Name: Scott Ramsdell
Location: Flandreau, South Dakota
Years farming: I’m a 5th generation farmer. I am almost 60, so you could say I’ve farmed “for a long time!”
My family: My wife Lani and I have four kids. Our daughter Kari is married to Marc, and they have three children. Another daughter is Kelly, and her husband is Brandon. And another daughter is Allison, and then we also have a son, Jason.
How I came to be a farmer: My great-great grandfather farmed in Moody County, and our family has been involved with farming ever since.
The best thing about being a farmer: Being a farmer has a lot of benefits. First and foremost, it allows us to be good stewards of the land and air. We constantly look for ways to improve on sustainable and renewable efforts in our production. It is a great feeling to know that we are a part of feeding the nation and the world with safe and abundant food.

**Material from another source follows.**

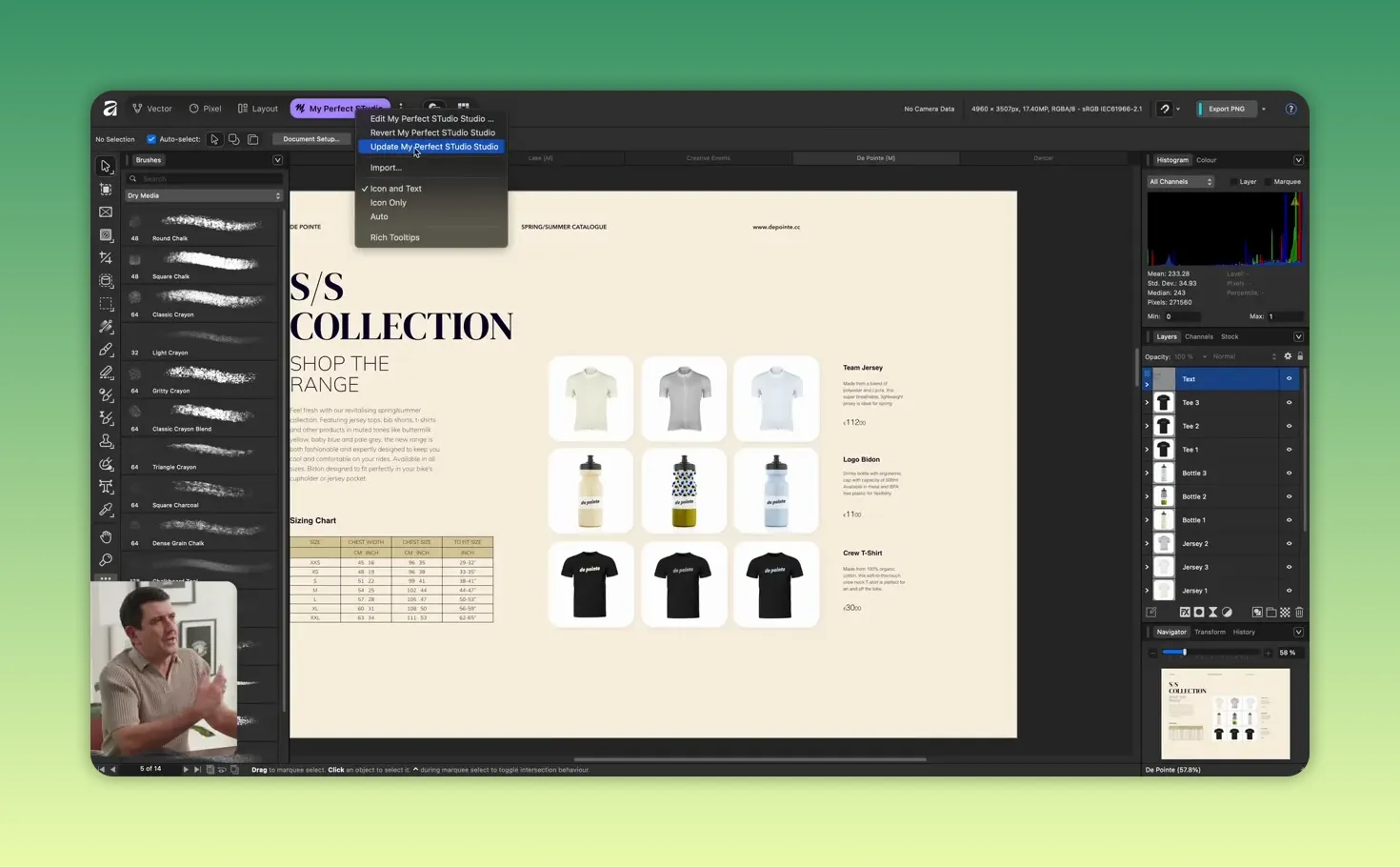Open the Dry Media brush category dropdown
The height and width of the screenshot is (867, 1400).
click(x=204, y=196)
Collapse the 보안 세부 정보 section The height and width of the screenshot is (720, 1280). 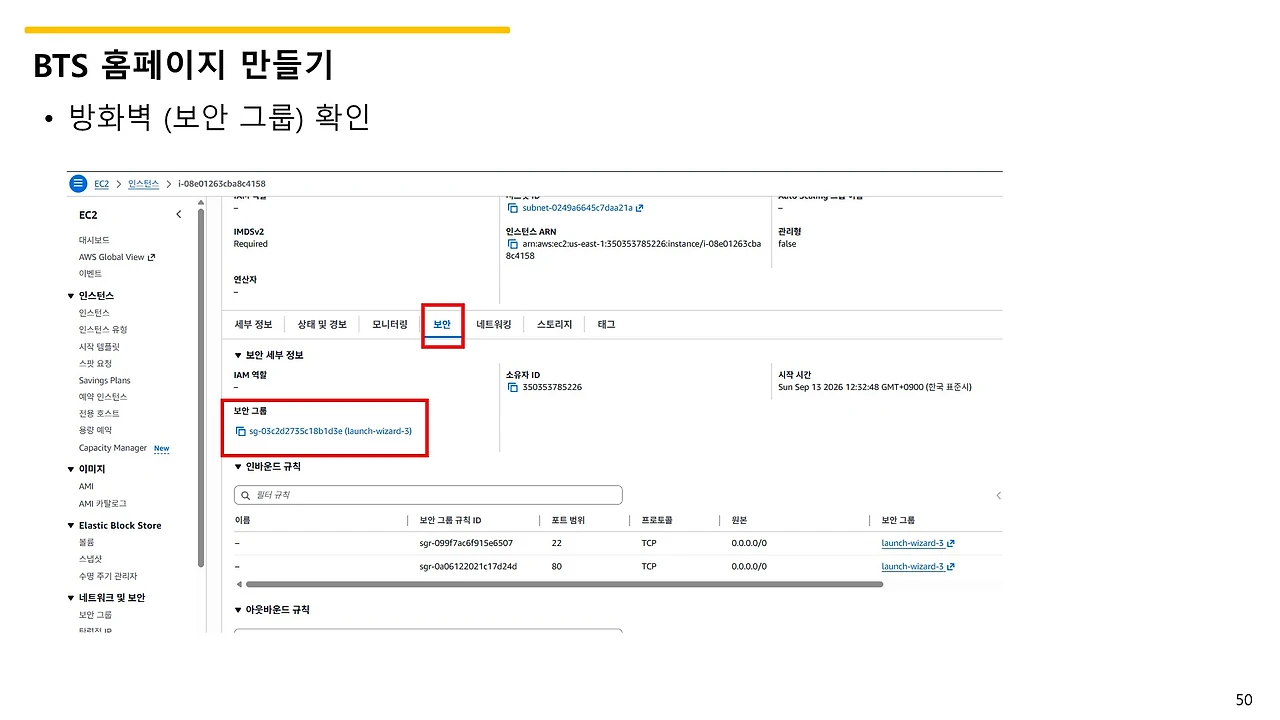(x=238, y=355)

My personal philosophy on farming: We have to finds ways to adopt new technology while maintaining our commitment to the area we live in. We have more than one hundred families invested with us in Dakota Layers. Most of them either farm, or own farmland, and they grew up in the county or region. Capturing value of the corn and soybeans that they grow, and increasing the return on it for local farmers and the local community is important. Dakota Layers does that while always finding ways to do even better things for consumers, our partners, and our stakeholders.

Egg Production in South Dakota and the United States
  • Agriculture has a $21.3 billion impact on South Dakota’s economy.
  • There are 3 million laying hens in South Dakota and 282 million in the United States.
  • Last year, South Dakota egg farmers produced 696 million eggs with a total value of $37.9 million.
  • Each year, one South Dakota farmer raises enough food to feed 144 people in the U.S. and abroad.
  • 90% of South Dakota’s land area (43.7 million acres) is dedicated to agriculture.
  • An average hen lays about 300 eggs every year.
  • A hen must eat four pounds of feed to make a dozen eggs.
  • There is no nutritional difference between white eggs and brown eggs.
  • Per capita egg consumption in the U.S. is around 250.